Government Intervention Kills Science

Another good editorial from the WSJ: Climategate -- Science is Dying. I think it's becoming more and more apparent that government involvement at all levels of science makes it increasingly politicized, and thus in any conflict between objectivity and politics, politics wins more and more often. To bring science back to Science requires nothing less than free inquiry, and this is only possible in a free market.

Wednesday, December 02, 2009

Lindzen on Climategate

Richard Lindzen has an excellent editorial showing that the Climate Science Isn't Settled.

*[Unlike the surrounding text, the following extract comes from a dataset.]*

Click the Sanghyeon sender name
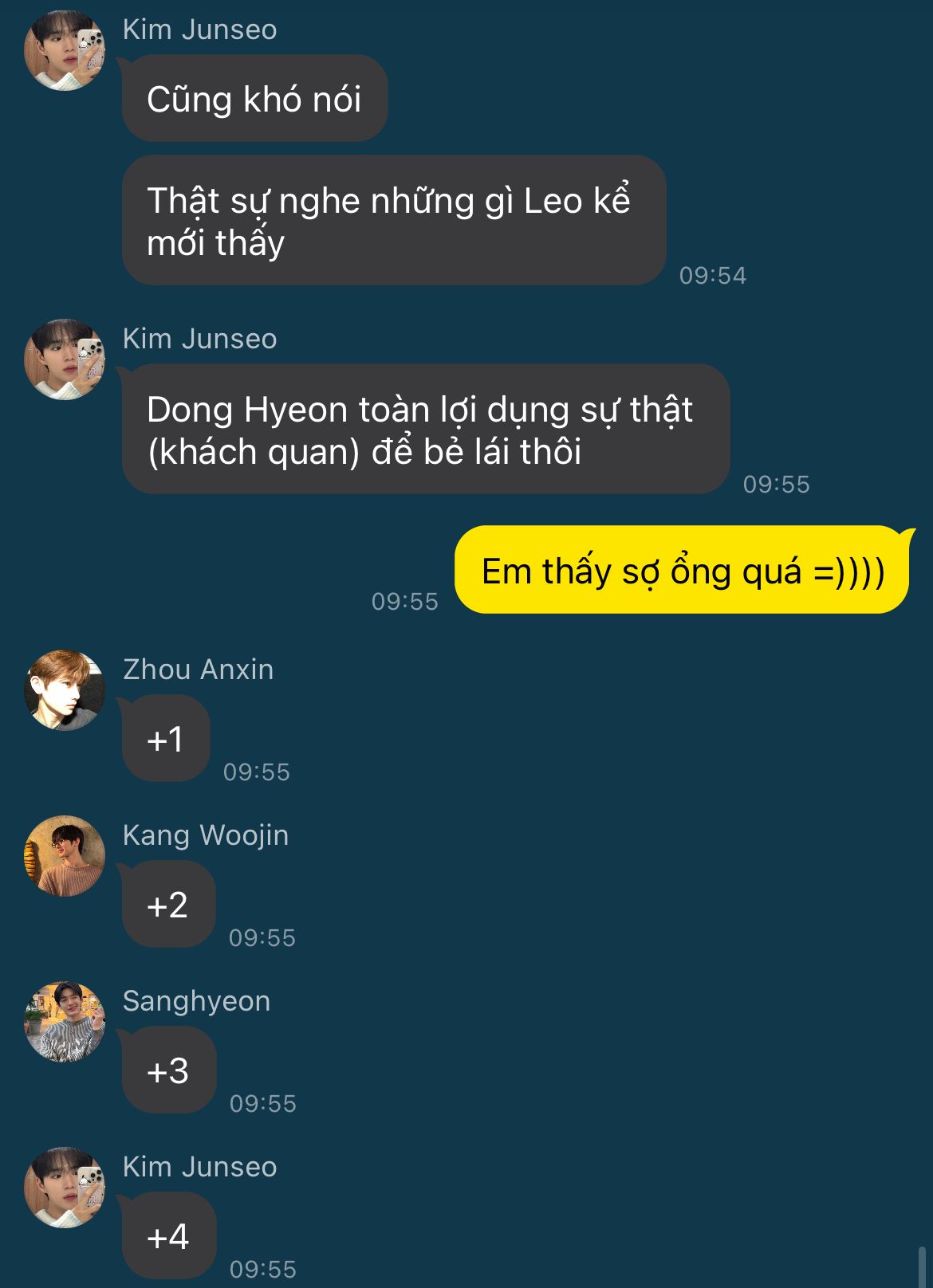Image resolution: width=933 pixels, height=1288 pixels. pyautogui.click(x=197, y=1001)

I'm not a climate scientist, but from the outset the idea that the earth's atmosphere could provide significant positive feedback has always seemed very counter-intuitive to me. I just couldn't see how it wouldn't "blow up" with the various changes that the Earth has seen in its billions of years. So these paragraphs resonated with me:
The notion that the earth's climate is dominated by positive feedbacks is intuitively implausible, and the history of the earth's climate offers some guidance on this matter. About 2.5 billion years ago, the sun was 20%-30% less bright than now (compare this with the 2% perturbation that a doubling of CO2 would produce), and yet the evidence is that the oceans were unfrozen at the time, and that temperatures might not have been very different from today's. Carl Sagan in the 1970s referred to this as the "Early Faint Sun Paradox."

For more than 30 years there have been attempts to resolve the paradox with greenhouse gases. Some have suggested CO2—but the amount needed was thousands of times greater than present levels and incompatible with geological evidence. Methane also proved unlikely. It turns out that increased thin cirrus cloud coverage in the tropics readily resolves the paradox—but only if the clouds constitute a negative feedback. In present terms this means that they would diminish rather than enhance the impact of CO2.

There are quite a few papers in the literature that also point to the absence of positive feedbacks. The implied low sensitivity is entirely compatible with the small warming that has been observed. So how do models with high sensitivity manage to simulate the currently small response to a forcing that is almost as large as a doubling of CO2? Jeff Kiehl notes in a 2007 article from the National Center for Atmospheric Research, the models use another quantity that the IPCC lists as poorly known (namely aerosols) to arbitrarily cancel as much greenhouse warming as needed to match the data, with each model choosing a different degree of cancellation according to the sensitivity of that model.